# ИСХОДНЫЙ ТЕКСТ:
=-=-=

Это все-таки шестидесятые годы, не было такой аппаратуры, как сегодня, но Игорь сделал там что-то такое, – и вдруг засверкало – и ножи серебряные, которые лежали на столе, и рюмки, и графин. И сразу совсем другая атмосфера, и сразу понятно, что это другое время и другие люди. Это не газетка с селедкой и со стаканом граненым, понимаете? Совершенно другое! И все это – через свет, который ставил мастер.
И до сих пор я каждый раз, с ним встречаясь, говорю: «Здравствуй, Игорек!» Потому что, хотя столько лет прошло, все равно он для меня Игорек из моей молодости. Сначала был осветителем, потом начальником. Сейчас мэтр. Это понятно.
Поэтому действительно: «Смысл жизни – просто Жить». Наверное, наступает такой период у каждого человека, когда твой неудержимый внутренний мотор – стать, быть, состояться, посвятить себя профессии, обожаемому делу – однажды дает сбой. Как правило, это бывает тогда, когда человек или тяжело заболевает, или предчувствует, может быть, свой уход. Не знаю, как было у Игоря Васильева, может, он и не предчувствовал. Но мне кажется, что да.

=-=-=

# ЗАДАНИЯ:
(a) Перечислите все предметы, которые, согласно тексту воспоминаний, вдруг засверкали благодаря свету.
(b) Воспроизведите дословно фрагмент текста воспоминаний от слов «И до сих пор» до слов «кажется, что да.» включительно.
Приведенные далее данные взяты из другого источника.

# ФРАГМЕНТ ДАННЫХ:

=-=-=

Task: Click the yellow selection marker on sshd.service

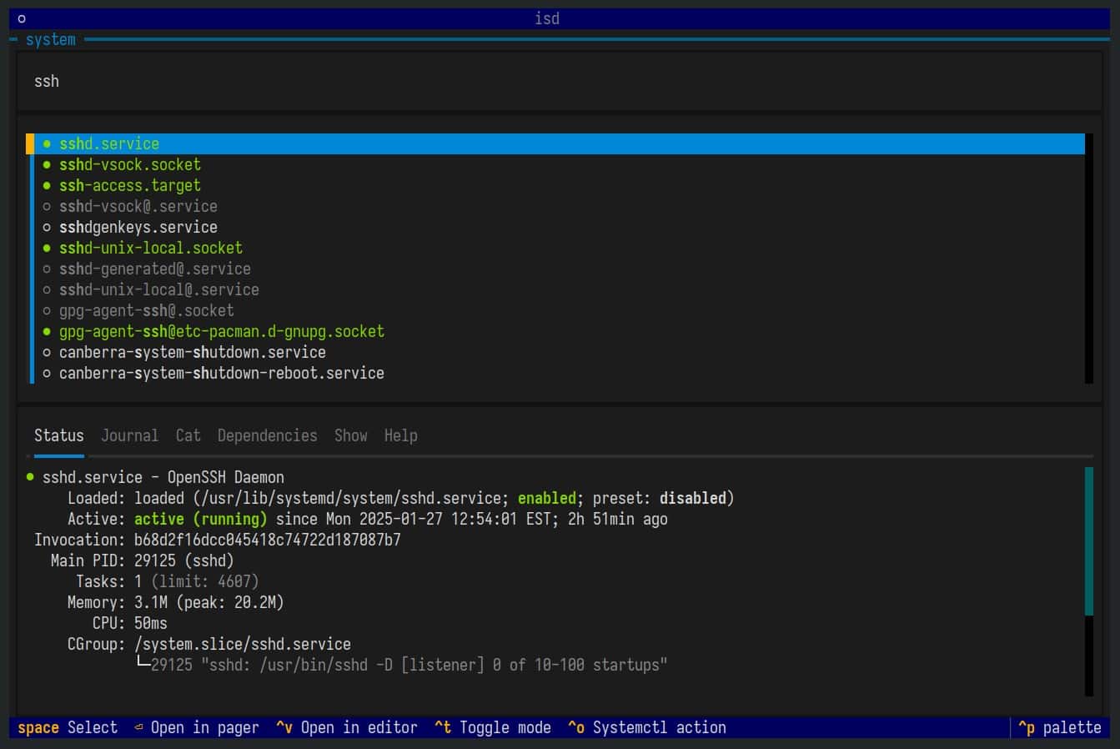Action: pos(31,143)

=-=-=

# ОТВЕТЫ К ЗАДАНИЯМ:
(a) Серебряные ножи, рюмки, графин.

(b)
И до сих пор я каждый раз, с ним встречаясь, говорю: «Здравствуй, Игорек!» Потому что, хотя столько лет прошло, все равно он для меня Игорек из моей молодости. Сначала был осветителем, потом начальником. Сейчас мэтр. Это понятно.
Поэтому действительно: «Смысл жизни – просто Жить». Наверное, наступает такой период у каждого человека, когда твой неудержимый внутренний мотор – стать, быть, состояться, посвятить себя профессии, обожаемому делу – однажды дает сбой. Как правило, это бывает тогда, когда человек или тяжело заболевает, или предчувствует, может быть, свой уход. Не знаю, как было у Игоря Васильева, может, он и не предчувствовал. Но мне кажется, что да.